Human beings rely on others for their survival. As such, behaviors which threaten the group will tend to be treated as immoral, while those that strengthen the group will tend to be treated as moral. The closer a behavior comes to being a universal threat to society, the closer it comes to being an ABSOLUTE moral.


I would agree with you that as humans we have certain instincts that drive us, and I would even agree that we have a type of social instinct which makes us want to help others in the same way a chimp may try and help another chimp, but the odd thing about being human, as I can't speak about being chimp, is that we know what it is like to be prompted by instinct, whether it be sexual instinct, social instinct, or the instinct for food and water, but inside of ourselves we find a third thing, which in and of itself cannot be instincts ingrained thru evolution. Let us imagine for a moment that we hear loud noises and a man yelling for help. We may find inside of us two impulses, one to help the man due to our social instincts, and another run away due to the instinct of self-preservation, but you will also find that third thing that tells you that you ought to follow your social instincts to help the man, but this cannot itself be one of those instincts.

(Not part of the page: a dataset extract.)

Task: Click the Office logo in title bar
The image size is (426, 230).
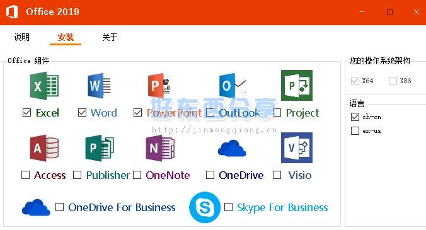Action: [x=12, y=12]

A note on a piece of sheet music that tells a piano player, which key to press at a given point in time cannot itself be one of the keys on the keyboard. Our instincts are the keys, and the moral law is the tune we ought to play.

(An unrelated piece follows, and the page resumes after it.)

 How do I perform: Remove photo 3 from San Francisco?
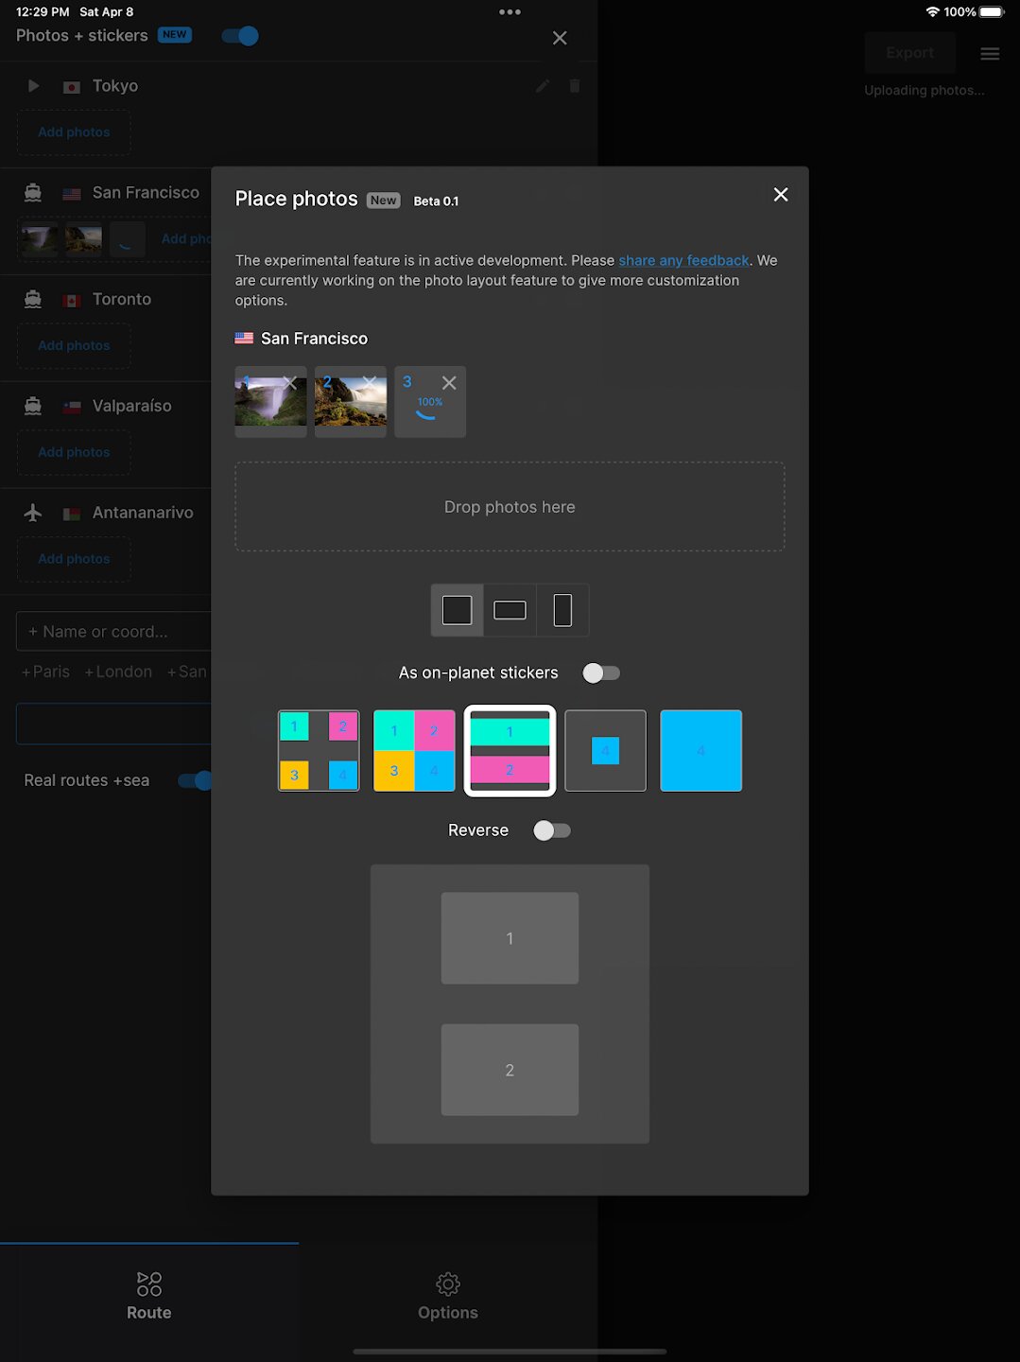[449, 383]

For example, the murder of an innocent within our own group is probably the closest thing humans have to a universal moral negative.


That is incorrect being unfair, immodest, or dishonorable are frowned upon through out all societies even ancient ones. I could make a very large list of near universal moral absolutes. I mean let us imagine for a moment a country where one feels proud for double crossing all those who have been kindest to him, or a country where people were admired for running away in battle, or a country where people strive for immodesty. Be careful to pay attention to what I am say, because I imagine what some of the readers are doing right now is getting ready to give me a few example of countries disagree about what is fair or what is modest, but this is not the point. Countries or people may disagree about what is fair or modest or honorable, but no society strives for the opposite. You seem you want to say that countries have different moral values but you haven't really thought about what a truly different moral system actually is. By the way you have responded it seems that you equate relativism with disagreement and that is a mistake.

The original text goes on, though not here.